Inversão do ônus da prova é prerrogativa do consumidor
Provas unilaterais não têm o condão de substanciar a responsabilidade do consumidor frente às irregularidades apontadas pela empresa. Além disso, a inversão do ônus da prova constitui-se em prerrogativa legal das relações de consumo, estabelecida pelo Código de Defesa do Consumidor (CDC). Com base nesse entendimento, a Quinta Câmara Cível do Tribunal de Justiça de Mato Grosso, por unanimidade, deu provimento parcial ao recurso interposto por uma madeireira e julgou improcedente a ação movida pelas Centrais Elétricas Mato-grossenses S/A - Cemat (recurso de apelação cível nº. 82704/2007), que apontou irregularidades em um medido de energia elétrica.
Em síntese, a madeireira alegou cerceamento de defesa (pela acusação de furto de energia elétrica) porque a perícia realizada para constatar a fraude no medidor de energia ocorreu unilateralmente e na sede da Cemat. A decisão em Segunda Instância determinou a inversão do ônus da prova para que a distribuidora de energia elétrica comprove a acusação feita à madeireira.
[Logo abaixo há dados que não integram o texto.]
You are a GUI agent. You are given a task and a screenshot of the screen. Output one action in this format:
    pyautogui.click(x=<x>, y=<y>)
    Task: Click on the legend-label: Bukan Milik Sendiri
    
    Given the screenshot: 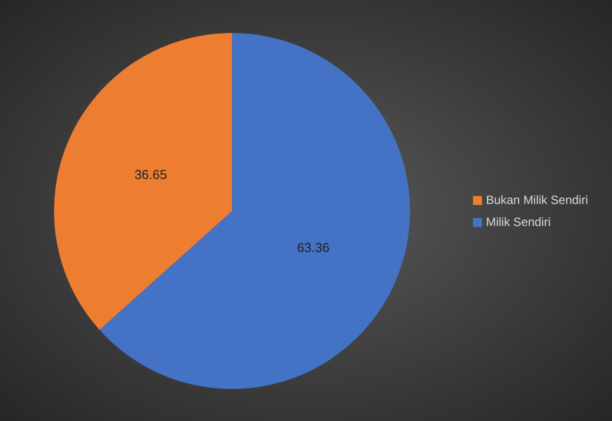 What is the action you would take?
    pyautogui.click(x=537, y=199)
Segundo o relator do recurso, juiz substituto de 2º grau Carlos Alberto Alves da Rocha, em relação à inversão do ônus da prova, a vulnerabilidade do consumidor é latente aos moldes do artigo 6º, inciso VIII do CDC. Esse artigo dispõe que ‘a facilitação da defesa de seus direitos, inclusive com a inversão do ônus da prova, a seu favor, no processo civil, quando, a critério do juiz, for verossímil a alegação ou quando for ele hipossuficiente, segundo as regras ordinárias de experiência’.
Em relação à perícia produzida para constatar a irregularidade do medidor de energia elétrica eletro-mecânica, o magistrado afirmou que não resta dúvidas de que ela não pode ser considerada, para cumprir o princípio constitucional do contraditório e da ampla defesa. “Vários são os enfoques que levam a imprestabilidade do laudo para este caso específico. Primeiramente, de modo unilateral, a empresa constatou a possibilidade da ocorrência de furto de energia e ao seu modo procedeu ao que entende ser procedimento correto. Ora se há furto, a questão é policial, competindo à autoridade da Polícia proceder a apuração, inclusive com a prisão em flagrante, se for o caso”, ressaltou.
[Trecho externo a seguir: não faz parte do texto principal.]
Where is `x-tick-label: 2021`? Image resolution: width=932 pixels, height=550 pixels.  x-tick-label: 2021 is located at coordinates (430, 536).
O juiz Carlos Rocha frisou ainda que o medidor do imóvel foi retirado coercitivamente, sem resguardar o mínimo direito do consumidor. “A perícia, apesar de ser efetuada por peritos da Coordenadoria de Perícias e Identificação de Sinop, foi realizada no próprio Laboratório de Medição da apelada. Todos esses fatos ressaltam ainda mais o desequilíbrio da relação entre fornecedor e consumidor. Dessa forma, não há como apreciar uma prova que não primou pelo contraditório e ampla defesa, vedando a participação do apelante na aludida perícia”, acrescentou.
Ele explicou ainda que não existe sustentação jurídica para a emissão de fatura referente aos valores retroativos ao período das irregularidades. Segundo o magistrado, não seria plausível a Cemat cobrar valores estabelecidos por ela, de forma unilateral, ainda mais quando não foi comprovado que a madeireira praticou a irregularidade, numa suposta ação fraudulenta.
“Se o medidor estava ou não violado, não seria plausível a empresa apelada cobrar pelo que deixou de arrecadar, ainda mais se baseando em laudos unilaterais de cunho administrativo interno, cabendo ao caso, se argüir quanto os riscos de sua própria atividade empresarial, e muito menos seria cabível a interrupção dos serviços prestados, qualificados como essenciais”, afirmou.